6. GRAVITATIONAL LENSING IN THE SUBMM WAVEBAND

The first submm-wave surveys for distant galaxies exploited both the weak to moderate gravitational lensing magnification, by about a factor of 2-3, experienced throughout the inner few square arcminutes of rich foreground cluster of galaxies at a moderate redshift in the range z appeq 0.2-0.4 (Blain, 1997) and the greater magnification produced along critical lines for much smaller areas of the background sky.

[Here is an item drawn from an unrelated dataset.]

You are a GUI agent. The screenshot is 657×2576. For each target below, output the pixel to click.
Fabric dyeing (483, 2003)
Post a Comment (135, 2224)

A 5-arcmin2 SCUBA field centered on a moderate redshift cluster includes both these regions, enhancing the flux density from all high-redshift background galaxies (Smail et al., 1997). More, and in some cases deeper, SCUBA images of clusters have been taken (Smail et al., 2002; Chapman et al., 2002a; Cowie et al., 2002), especially in Abell 2218, where a multiply-imaged source has been detected (van der Werf and Kraiberg Knudsen, 2001). Whether the magnification acts to increase the surface density of background galaxies on the sky depends on the form of their counts. Lensing by both galaxies and clusters could have significant applications in future submm surveys, especially those sampling the steep counts of bright submm galaxies in wide fields, including the all-sky survey from Planck Surveyor (Blain, 1998), and surveys using BLAST, Herschel-SPIRE and SCUBA-II (Tables 1 and 2) covering many tens of square degrees.